> **BRIEF**: Reproduce the rows below word for word, beginning with the first row and continuing through the line that contains "Medical (220, 738)". Include both of those lines.

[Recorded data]
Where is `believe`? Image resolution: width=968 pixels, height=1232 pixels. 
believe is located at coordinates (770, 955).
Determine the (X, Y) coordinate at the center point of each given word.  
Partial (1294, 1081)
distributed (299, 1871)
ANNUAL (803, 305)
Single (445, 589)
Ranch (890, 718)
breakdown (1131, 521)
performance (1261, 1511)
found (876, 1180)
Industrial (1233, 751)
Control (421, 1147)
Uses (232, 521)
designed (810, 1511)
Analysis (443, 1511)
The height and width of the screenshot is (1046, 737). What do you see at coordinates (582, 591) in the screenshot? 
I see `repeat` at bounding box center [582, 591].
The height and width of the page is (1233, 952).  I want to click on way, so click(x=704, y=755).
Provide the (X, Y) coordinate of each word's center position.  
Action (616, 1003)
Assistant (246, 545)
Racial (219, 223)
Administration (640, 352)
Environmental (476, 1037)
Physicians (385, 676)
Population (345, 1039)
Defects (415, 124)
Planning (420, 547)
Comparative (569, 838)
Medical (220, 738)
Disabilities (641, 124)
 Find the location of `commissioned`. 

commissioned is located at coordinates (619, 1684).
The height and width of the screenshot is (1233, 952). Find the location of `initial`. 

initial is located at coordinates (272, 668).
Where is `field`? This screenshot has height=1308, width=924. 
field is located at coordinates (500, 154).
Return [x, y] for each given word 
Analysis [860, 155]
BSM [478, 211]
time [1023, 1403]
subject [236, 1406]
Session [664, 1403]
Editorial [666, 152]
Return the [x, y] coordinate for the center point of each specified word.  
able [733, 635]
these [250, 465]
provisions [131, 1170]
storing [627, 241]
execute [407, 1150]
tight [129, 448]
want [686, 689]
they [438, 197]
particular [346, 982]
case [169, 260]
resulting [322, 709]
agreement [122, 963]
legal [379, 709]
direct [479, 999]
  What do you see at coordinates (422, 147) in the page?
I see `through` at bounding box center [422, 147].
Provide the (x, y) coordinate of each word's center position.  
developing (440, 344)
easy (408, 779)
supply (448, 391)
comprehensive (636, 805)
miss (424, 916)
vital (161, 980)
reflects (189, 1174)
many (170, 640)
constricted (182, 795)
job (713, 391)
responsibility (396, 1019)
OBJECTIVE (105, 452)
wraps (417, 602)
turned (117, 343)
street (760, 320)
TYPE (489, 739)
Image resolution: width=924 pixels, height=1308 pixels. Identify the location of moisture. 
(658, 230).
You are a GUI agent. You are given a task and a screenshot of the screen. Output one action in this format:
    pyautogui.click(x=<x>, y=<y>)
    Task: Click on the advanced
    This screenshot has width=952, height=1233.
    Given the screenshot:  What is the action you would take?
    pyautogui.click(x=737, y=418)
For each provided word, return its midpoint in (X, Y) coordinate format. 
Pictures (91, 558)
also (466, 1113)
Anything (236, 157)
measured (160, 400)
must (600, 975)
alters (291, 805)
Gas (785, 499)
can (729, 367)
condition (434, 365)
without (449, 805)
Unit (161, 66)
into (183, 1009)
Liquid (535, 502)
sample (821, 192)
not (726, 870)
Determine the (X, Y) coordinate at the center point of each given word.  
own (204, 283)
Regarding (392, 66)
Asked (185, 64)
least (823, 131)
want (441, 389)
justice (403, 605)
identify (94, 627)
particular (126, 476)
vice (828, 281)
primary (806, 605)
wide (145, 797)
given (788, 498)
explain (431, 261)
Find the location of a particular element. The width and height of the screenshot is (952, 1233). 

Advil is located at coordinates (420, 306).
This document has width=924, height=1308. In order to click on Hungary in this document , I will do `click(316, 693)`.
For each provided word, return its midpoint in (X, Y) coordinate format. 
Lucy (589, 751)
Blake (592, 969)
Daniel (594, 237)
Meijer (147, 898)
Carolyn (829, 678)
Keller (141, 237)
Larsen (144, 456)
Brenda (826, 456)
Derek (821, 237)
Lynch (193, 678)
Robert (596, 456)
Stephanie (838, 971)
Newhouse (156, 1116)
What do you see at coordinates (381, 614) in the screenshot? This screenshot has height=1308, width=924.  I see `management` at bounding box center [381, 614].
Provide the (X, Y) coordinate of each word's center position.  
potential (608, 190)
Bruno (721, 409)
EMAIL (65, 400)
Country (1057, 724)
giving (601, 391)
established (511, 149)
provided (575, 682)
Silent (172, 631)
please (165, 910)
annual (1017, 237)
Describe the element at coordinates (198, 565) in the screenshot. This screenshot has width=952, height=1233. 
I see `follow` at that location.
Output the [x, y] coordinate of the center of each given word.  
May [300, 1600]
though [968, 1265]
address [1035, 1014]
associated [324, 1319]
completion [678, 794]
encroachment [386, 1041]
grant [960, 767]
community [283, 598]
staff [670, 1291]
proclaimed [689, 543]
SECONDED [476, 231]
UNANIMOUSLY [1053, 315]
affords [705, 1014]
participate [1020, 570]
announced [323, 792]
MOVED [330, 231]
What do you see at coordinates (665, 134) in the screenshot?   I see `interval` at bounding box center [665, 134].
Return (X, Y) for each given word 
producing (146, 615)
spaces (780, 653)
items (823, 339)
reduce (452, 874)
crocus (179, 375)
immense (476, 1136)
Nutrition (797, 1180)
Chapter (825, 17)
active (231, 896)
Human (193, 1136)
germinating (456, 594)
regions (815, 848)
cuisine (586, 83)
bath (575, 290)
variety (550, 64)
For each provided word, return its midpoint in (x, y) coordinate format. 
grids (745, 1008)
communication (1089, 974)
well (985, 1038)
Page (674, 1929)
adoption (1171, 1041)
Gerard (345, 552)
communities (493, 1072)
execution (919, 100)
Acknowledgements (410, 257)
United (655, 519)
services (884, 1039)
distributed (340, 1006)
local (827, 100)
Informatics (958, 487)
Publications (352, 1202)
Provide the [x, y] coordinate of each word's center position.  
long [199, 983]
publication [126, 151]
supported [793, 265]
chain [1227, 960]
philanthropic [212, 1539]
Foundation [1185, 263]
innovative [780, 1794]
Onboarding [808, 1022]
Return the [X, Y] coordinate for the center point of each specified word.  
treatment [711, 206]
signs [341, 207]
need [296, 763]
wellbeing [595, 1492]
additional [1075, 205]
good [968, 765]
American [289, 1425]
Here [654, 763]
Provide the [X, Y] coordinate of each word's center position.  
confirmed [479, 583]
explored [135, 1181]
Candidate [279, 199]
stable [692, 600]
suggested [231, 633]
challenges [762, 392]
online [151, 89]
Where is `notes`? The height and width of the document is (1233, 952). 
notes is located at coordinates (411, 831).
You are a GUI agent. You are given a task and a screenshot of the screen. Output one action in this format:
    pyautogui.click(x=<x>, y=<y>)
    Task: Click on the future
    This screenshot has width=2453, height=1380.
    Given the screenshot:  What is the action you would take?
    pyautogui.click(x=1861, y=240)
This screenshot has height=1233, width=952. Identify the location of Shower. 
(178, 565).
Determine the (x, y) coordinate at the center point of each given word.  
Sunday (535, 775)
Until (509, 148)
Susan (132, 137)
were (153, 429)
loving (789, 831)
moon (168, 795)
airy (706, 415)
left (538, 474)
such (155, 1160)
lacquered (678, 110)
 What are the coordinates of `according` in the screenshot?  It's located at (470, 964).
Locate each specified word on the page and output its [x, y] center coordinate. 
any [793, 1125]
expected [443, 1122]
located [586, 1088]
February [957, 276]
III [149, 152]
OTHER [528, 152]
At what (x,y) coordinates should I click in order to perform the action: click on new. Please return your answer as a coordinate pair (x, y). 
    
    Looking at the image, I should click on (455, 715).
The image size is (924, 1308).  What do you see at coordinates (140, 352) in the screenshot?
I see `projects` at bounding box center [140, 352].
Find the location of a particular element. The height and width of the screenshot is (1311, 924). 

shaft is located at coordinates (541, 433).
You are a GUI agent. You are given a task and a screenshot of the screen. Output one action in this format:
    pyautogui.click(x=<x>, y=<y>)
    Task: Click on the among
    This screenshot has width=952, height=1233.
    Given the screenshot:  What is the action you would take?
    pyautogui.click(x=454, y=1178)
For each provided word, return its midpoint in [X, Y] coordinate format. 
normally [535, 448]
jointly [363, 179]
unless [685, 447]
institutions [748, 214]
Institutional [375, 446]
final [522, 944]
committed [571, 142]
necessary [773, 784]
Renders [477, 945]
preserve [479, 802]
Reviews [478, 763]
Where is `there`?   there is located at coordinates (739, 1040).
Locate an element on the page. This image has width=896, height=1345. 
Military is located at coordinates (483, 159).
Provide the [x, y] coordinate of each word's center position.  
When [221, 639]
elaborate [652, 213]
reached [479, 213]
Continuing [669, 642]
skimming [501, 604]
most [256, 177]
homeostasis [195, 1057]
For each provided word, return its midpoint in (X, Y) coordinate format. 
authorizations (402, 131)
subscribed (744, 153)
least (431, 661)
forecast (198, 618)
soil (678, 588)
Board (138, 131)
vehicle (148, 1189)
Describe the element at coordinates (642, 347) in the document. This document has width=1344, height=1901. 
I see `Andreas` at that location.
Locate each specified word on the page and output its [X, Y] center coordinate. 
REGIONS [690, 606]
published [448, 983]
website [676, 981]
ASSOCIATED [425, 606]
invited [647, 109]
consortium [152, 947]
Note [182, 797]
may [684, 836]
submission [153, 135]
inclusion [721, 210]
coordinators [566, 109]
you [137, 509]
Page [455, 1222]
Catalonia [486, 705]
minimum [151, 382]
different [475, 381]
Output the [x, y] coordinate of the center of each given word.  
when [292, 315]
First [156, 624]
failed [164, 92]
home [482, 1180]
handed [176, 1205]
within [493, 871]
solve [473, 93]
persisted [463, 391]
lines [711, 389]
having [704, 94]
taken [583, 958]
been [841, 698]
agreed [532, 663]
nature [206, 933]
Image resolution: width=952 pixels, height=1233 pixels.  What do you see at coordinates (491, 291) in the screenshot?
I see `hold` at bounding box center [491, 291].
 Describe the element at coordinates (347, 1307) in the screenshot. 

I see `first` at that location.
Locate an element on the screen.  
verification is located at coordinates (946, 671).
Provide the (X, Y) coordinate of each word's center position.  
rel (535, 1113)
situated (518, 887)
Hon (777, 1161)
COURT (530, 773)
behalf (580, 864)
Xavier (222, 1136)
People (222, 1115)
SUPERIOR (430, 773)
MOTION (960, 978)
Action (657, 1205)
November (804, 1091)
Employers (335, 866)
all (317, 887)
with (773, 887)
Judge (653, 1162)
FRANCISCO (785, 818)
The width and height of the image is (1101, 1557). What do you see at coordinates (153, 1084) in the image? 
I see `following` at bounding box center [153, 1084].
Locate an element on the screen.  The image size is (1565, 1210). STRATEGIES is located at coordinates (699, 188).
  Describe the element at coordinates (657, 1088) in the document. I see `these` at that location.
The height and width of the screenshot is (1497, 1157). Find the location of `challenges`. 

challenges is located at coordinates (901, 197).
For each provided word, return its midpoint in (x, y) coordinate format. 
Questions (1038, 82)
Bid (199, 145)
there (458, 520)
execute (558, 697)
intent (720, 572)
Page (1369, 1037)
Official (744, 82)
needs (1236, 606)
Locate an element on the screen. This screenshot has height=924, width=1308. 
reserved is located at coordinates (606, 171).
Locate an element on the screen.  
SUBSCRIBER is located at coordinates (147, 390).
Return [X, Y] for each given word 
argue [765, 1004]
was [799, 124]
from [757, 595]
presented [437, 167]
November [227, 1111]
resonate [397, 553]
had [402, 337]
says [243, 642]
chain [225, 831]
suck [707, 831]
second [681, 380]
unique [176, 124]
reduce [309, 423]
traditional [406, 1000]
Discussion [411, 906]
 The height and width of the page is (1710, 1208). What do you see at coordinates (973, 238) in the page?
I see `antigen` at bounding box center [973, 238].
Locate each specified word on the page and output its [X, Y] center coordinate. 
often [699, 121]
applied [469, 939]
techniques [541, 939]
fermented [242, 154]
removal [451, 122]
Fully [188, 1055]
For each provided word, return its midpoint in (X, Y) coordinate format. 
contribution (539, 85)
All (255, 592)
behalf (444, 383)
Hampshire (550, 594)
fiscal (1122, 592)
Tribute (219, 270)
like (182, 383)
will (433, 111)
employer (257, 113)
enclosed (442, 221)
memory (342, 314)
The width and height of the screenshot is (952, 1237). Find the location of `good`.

> **RESULT**:
Where is `believe`? Image resolution: width=968 pixels, height=1232 pixels. 
believe is located at coordinates (770, 955).
Determine the (X, Y) coordinate at the center point of each given word.  
Partial (1294, 1081)
distributed (299, 1871)
ANNUAL (803, 305)
Single (445, 589)
Ranch (890, 718)
breakdown (1131, 521)
performance (1261, 1511)
found (876, 1180)
Industrial (1233, 751)
Control (421, 1147)
Uses (232, 521)
designed (810, 1511)
Analysis (443, 1511)
The height and width of the screenshot is (1046, 737). What do you see at coordinates (582, 591) in the screenshot? 
I see `repeat` at bounding box center [582, 591].
The height and width of the page is (1233, 952).  I want to click on way, so click(x=704, y=755).
Provide the (X, Y) coordinate of each word's center position.  
Action (616, 1003)
Assistant (246, 545)
Racial (219, 223)
Administration (640, 352)
Environmental (476, 1037)
Physicians (385, 676)
Population (345, 1039)
Defects (415, 124)
Planning (420, 547)
Comparative (569, 838)
Medical (220, 738)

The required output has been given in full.